Unable to Drop “Losers” Tag, Cubs Work to Shed “Lovable” Tag by Beating Up Handicapped Children
April 25, 2008
(Chicago, IL) – Fresh off a three-game sweep at the hands of the arguably inferior Arizona Diamondbacks in the Divisional Playoffs, the Chicago Cubs return to their homes this week and must suffer through a long offseason before a chance at redemption. Long known as the “Lovable Losers” of Chicago, many Cubs were saddened that they missed the opportunity to change that public perception.

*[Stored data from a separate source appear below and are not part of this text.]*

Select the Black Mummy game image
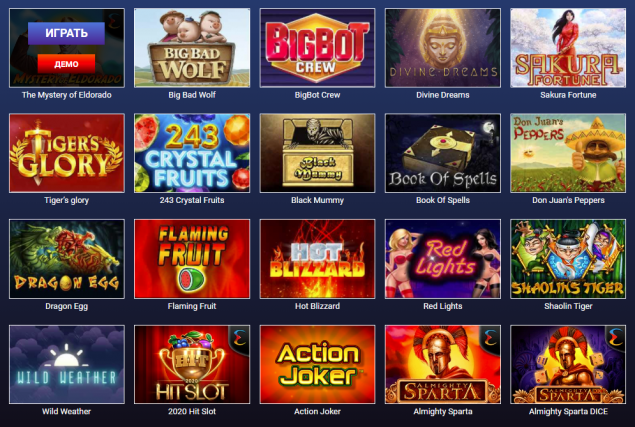635x427 pixels. tap(318, 153)
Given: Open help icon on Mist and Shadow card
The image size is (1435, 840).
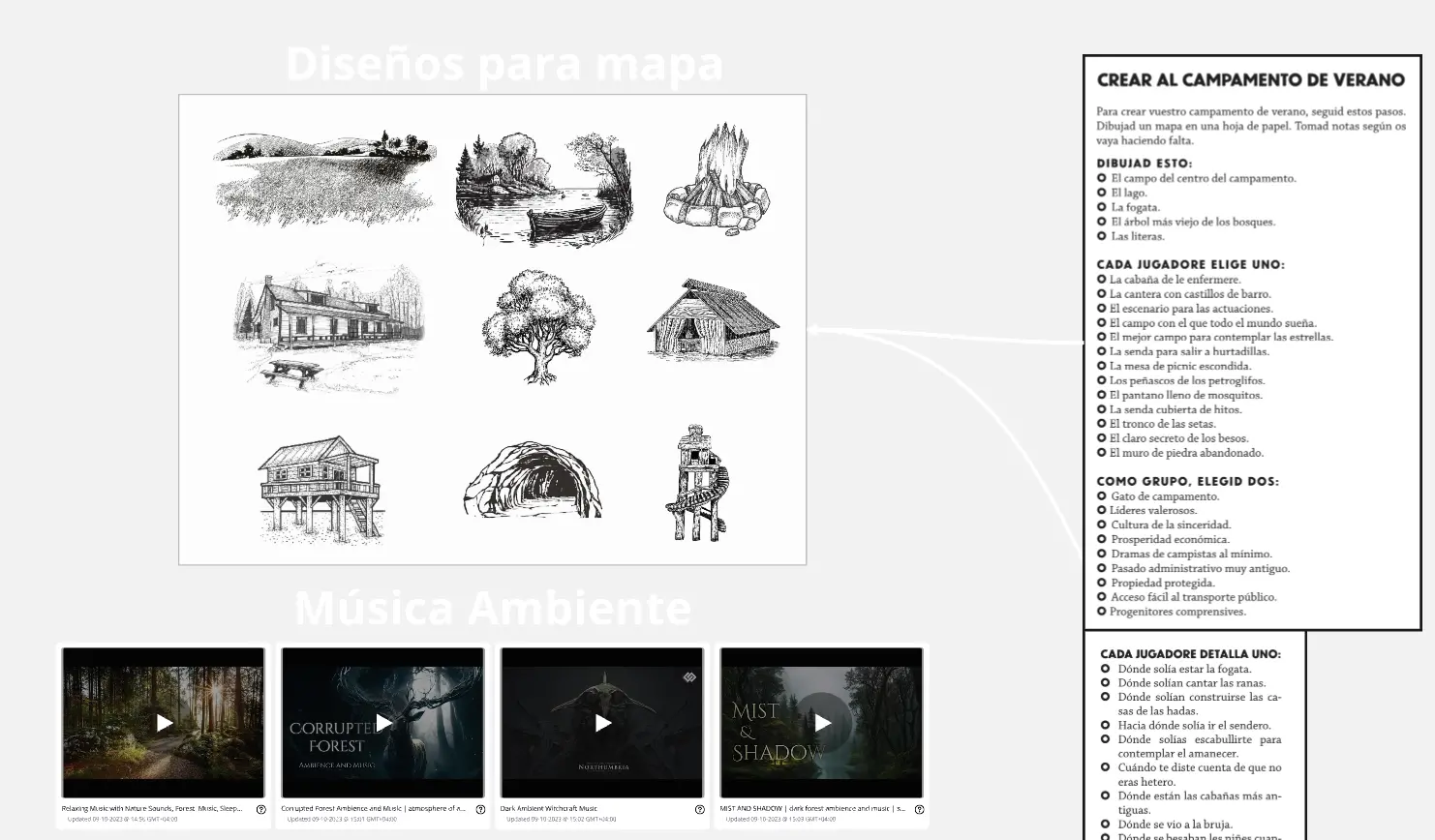Looking at the screenshot, I should tap(919, 809).
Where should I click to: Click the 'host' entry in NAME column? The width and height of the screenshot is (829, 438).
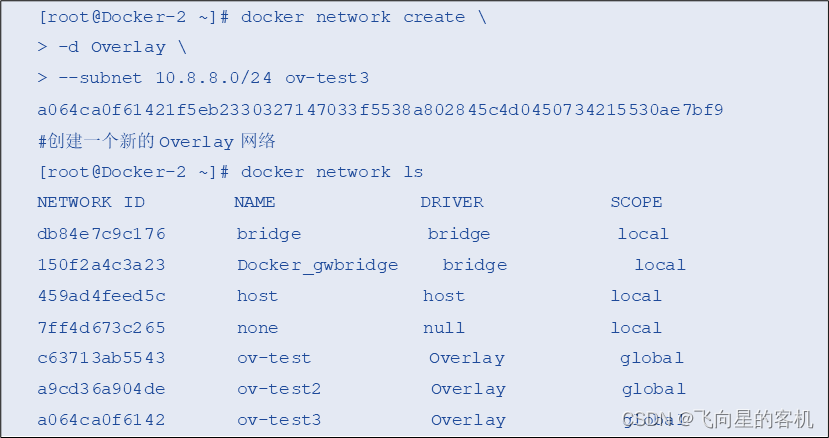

“If we had just won, you know? Then we’d be winners,” Cubs pitcher Ted Lilly astutely observed. “I know I’ve only been here a year, but I wanted to be a part of the first group of ‘winners’ here in a hundred years.”
But not all of the Cubs shared Lilly’s sentiment. Although they, too, are eager to shed the “Lovable Loser” tag, teamates Scott Eyre and Ryan Dempster are trying a different tack: they’re beating the crap out of local handicapped children.

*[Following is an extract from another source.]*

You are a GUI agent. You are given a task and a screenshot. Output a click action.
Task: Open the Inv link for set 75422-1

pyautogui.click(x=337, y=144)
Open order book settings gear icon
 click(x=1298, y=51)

The idea, which began as a midseason joke, was purportedly Dempster’s. After blowing his fifth and sixth saves on the season, according to teamates, Dempster quipped that if the Cubs can’t stop being losers, they would be wise to stop being lovable. But when an errant beer can struck Ronnie “Woo Woo” Wickers in the head, Dempster knew he was onto something.
“Yeah, we were all so sick of that nickname, so we did something about it,” Dempster said. “Any team can go out and win. That doesn’t take skill. But real champions know how to go out, buy a couple tire irons, Mapquest a local special ed center, and do what it takes to be hated.”

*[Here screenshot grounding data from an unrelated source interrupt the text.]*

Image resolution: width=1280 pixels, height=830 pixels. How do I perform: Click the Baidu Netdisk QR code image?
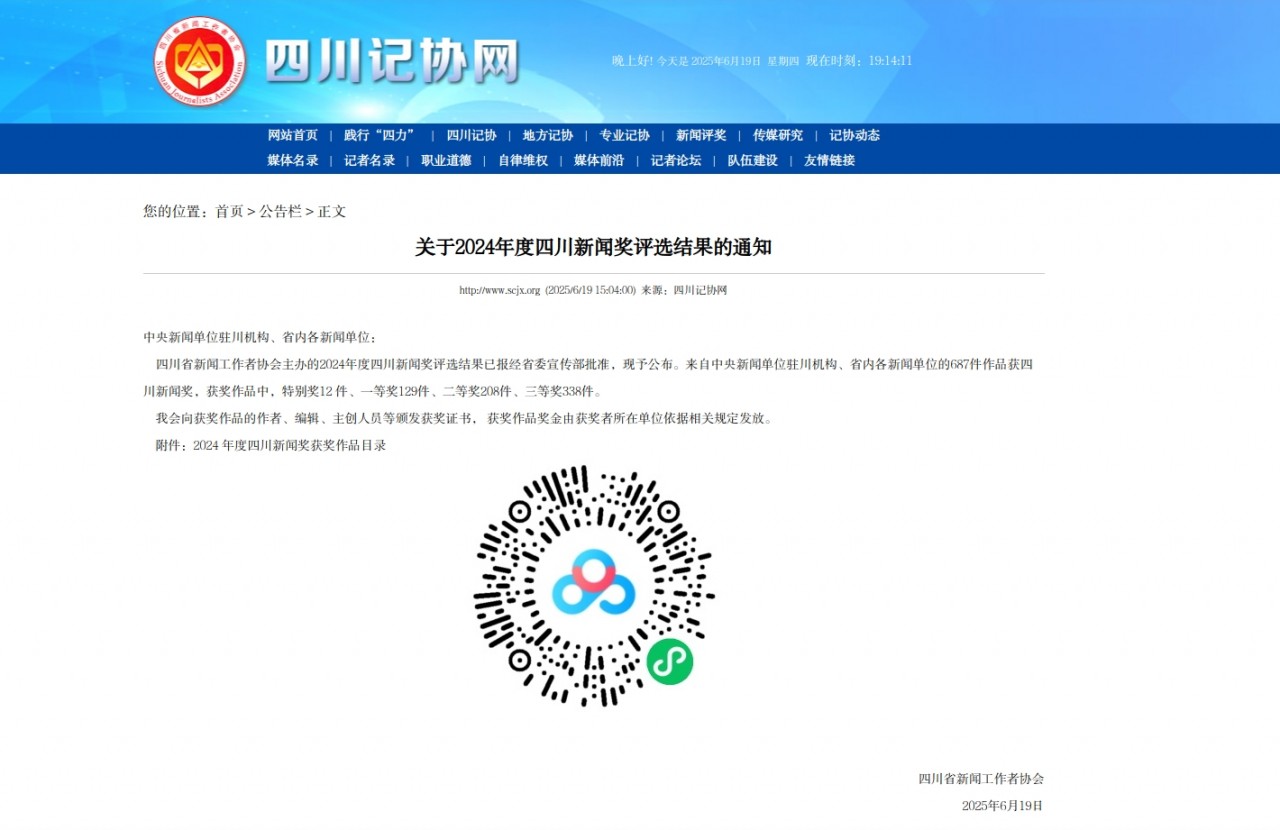[593, 585]
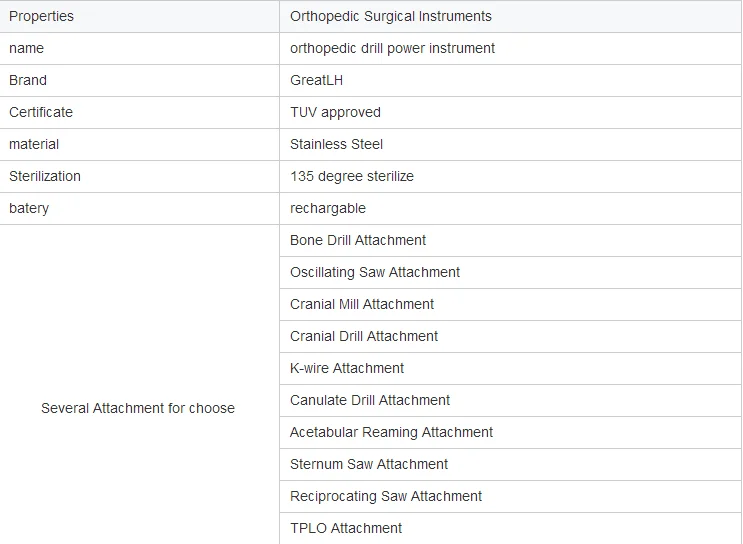Select the Orthopedic Surgical Instruments header text
Viewport: 743px width, 544px height.
pos(391,17)
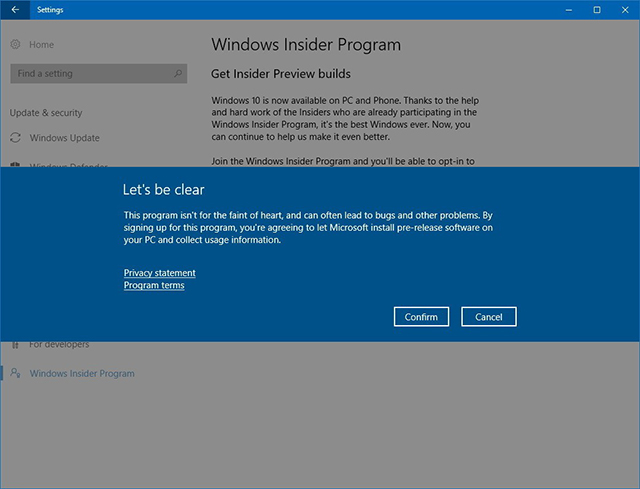Click the For developers sidebar icon
This screenshot has height=489, width=640.
tap(16, 345)
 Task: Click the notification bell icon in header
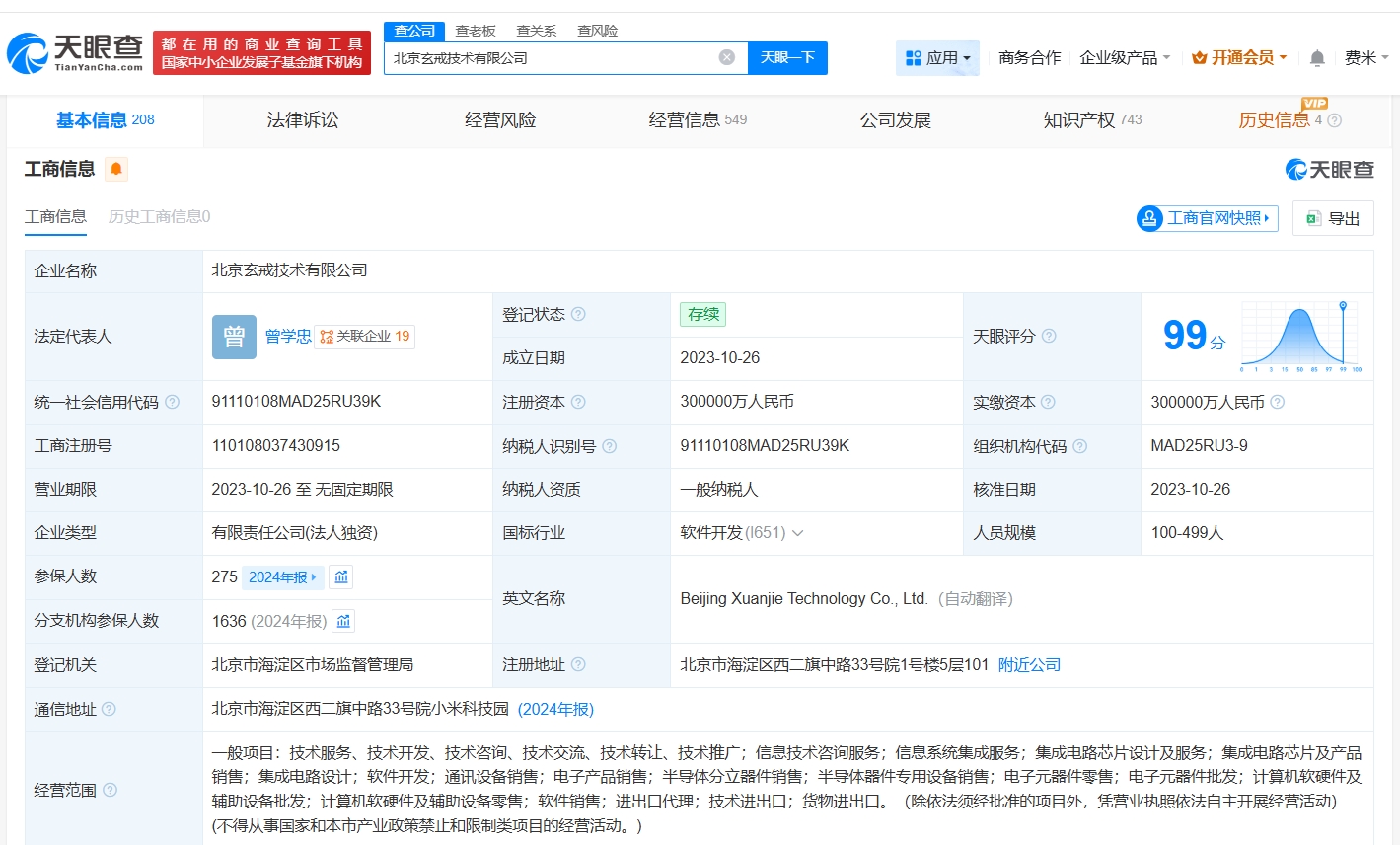click(1316, 58)
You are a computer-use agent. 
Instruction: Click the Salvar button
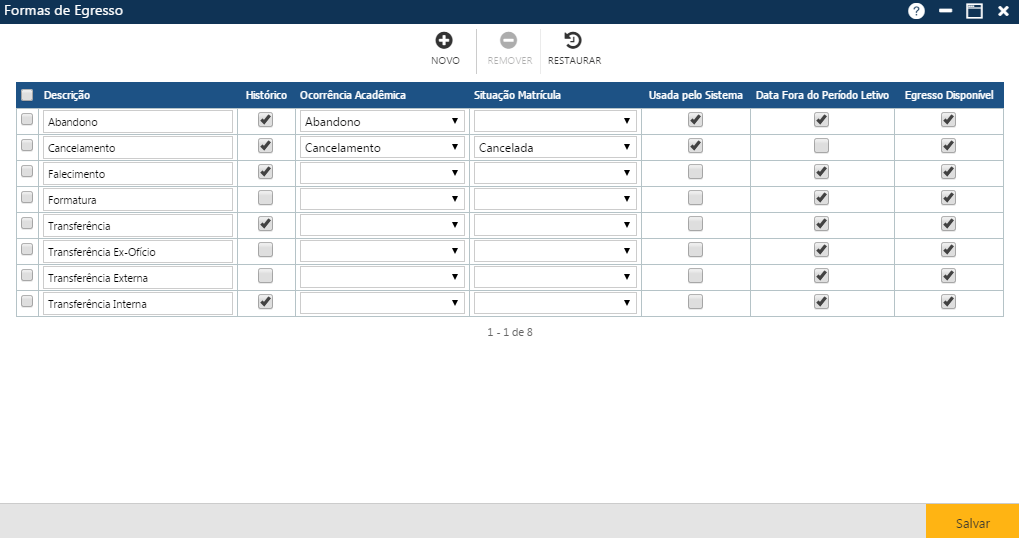click(972, 523)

Scott Eyre, a perfect henchman, joined in shortly after Dempster crafted the idea. “Say what you will, but we’re sure as heck not ‘lovable losers’ anymore. Losers, maybe. But my own children hate me now. As well they should. I recently beat the shit out of my paraplegic son. One for the cause, you know?”
Not only have Dempster and Eyre been able to bring several teamates on board, but they have also organized a fun run to continue their cause. They call it “Race for the Jerk,” and participants will traverse Chicago kicking out braces and crutches as they go.
The Cubs also have plans to expand their brutish hostility to include women, the elderly, the Irish, and victims of hurricane Katrina.